[START OF Provided data]

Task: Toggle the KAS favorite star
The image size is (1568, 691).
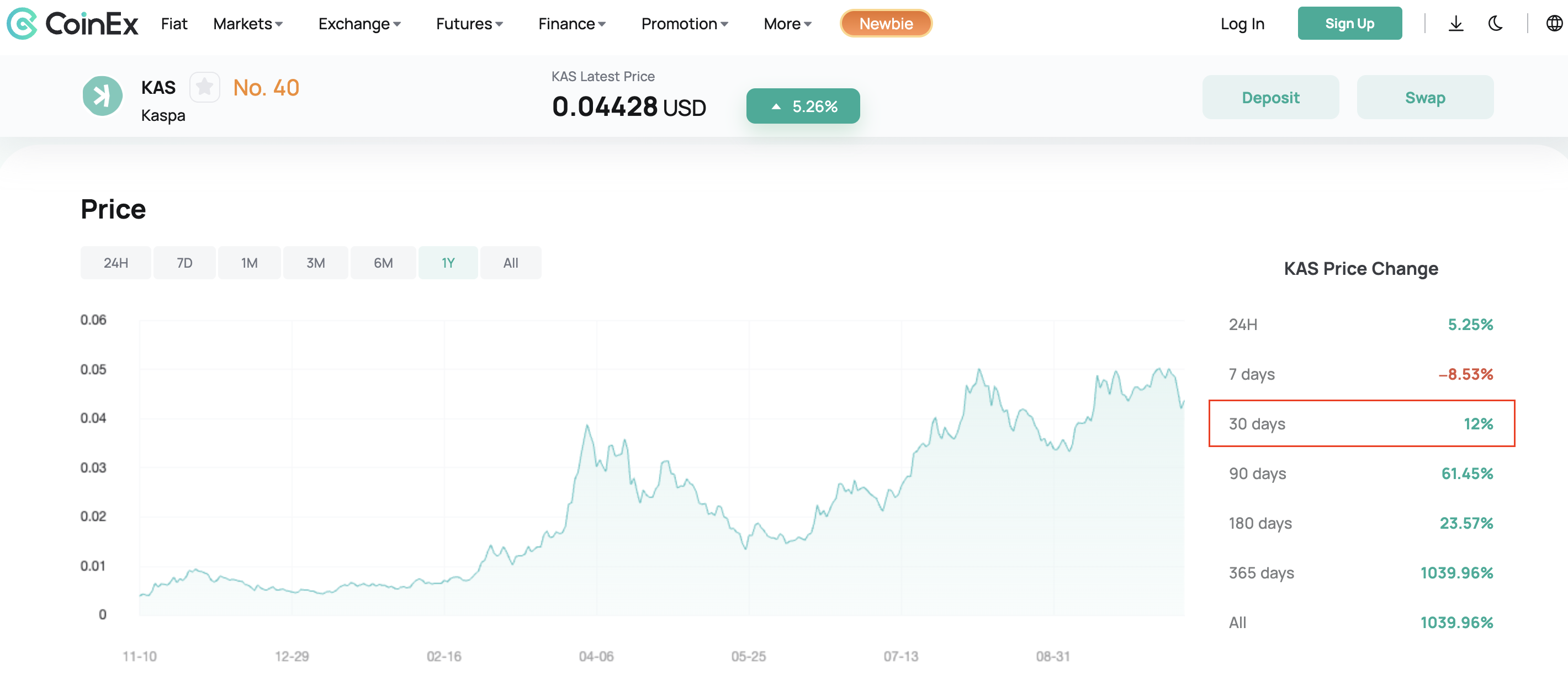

[END OF Provided data]
[START OF Provided data]

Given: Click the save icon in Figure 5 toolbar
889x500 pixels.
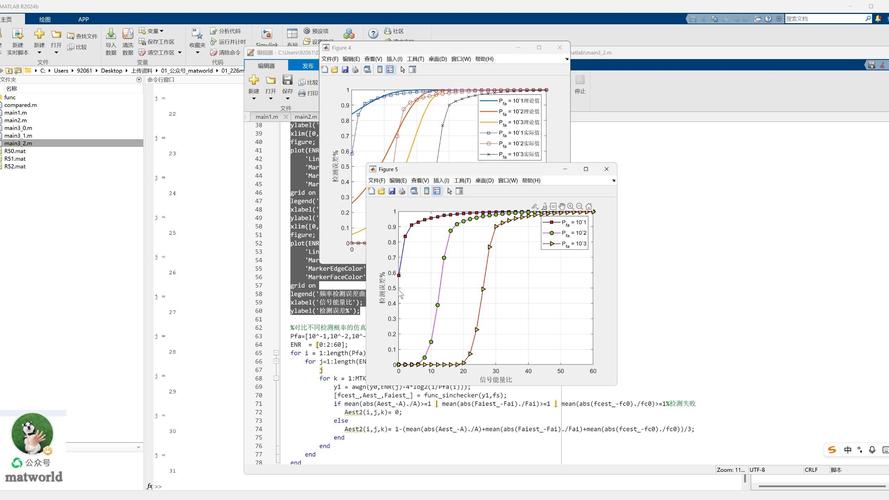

[END OF Provided data]
[START OF Provided data]

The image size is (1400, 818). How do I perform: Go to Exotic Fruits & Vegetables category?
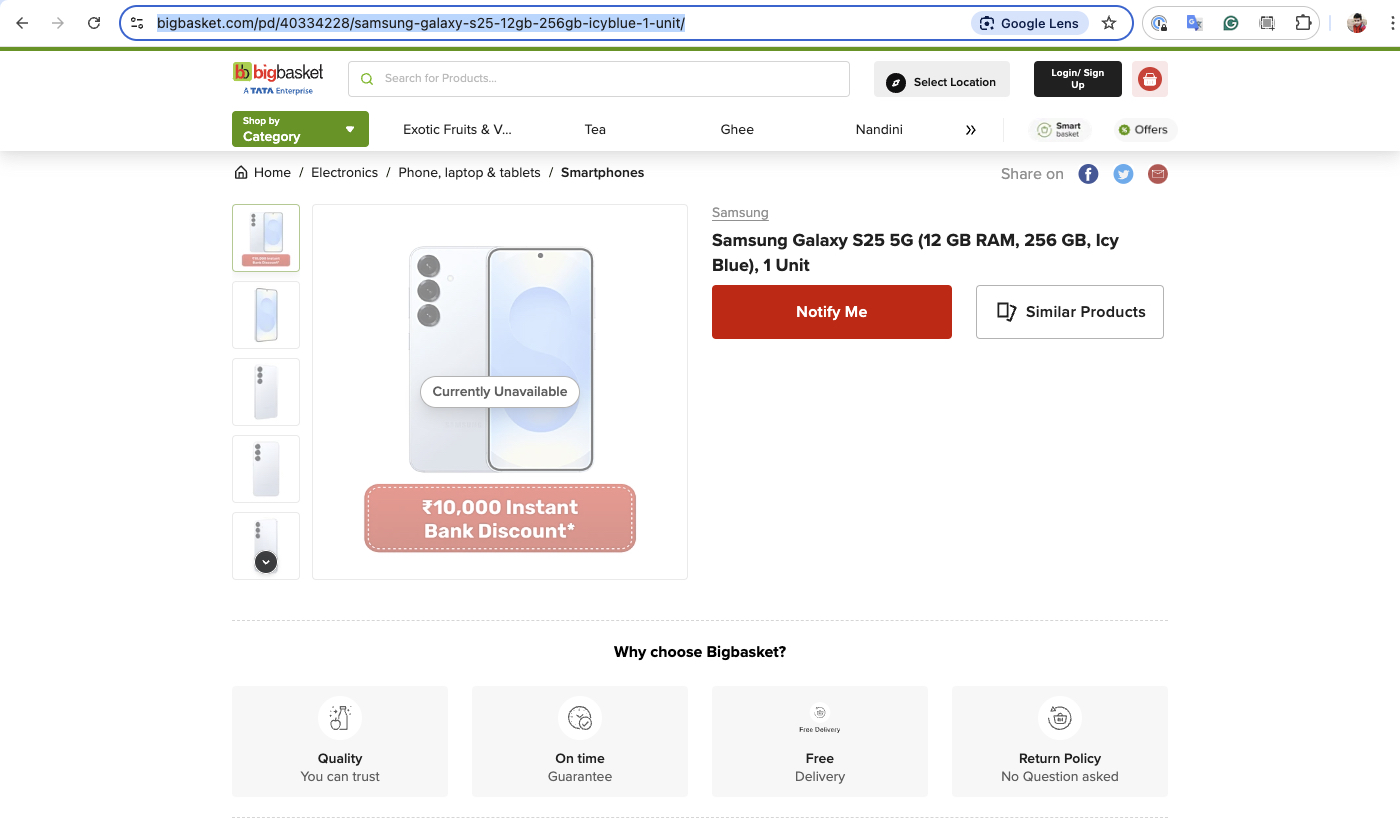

[END OF Provided data]

## Required work
Show every line of the data above that contains the string "image", treating uppercase and lowercase letters as distinct.

## In response
The image size is (1568, 691).
The image size is (1400, 818). How do I perform: Go to Exotic Fruits & Vegetables category?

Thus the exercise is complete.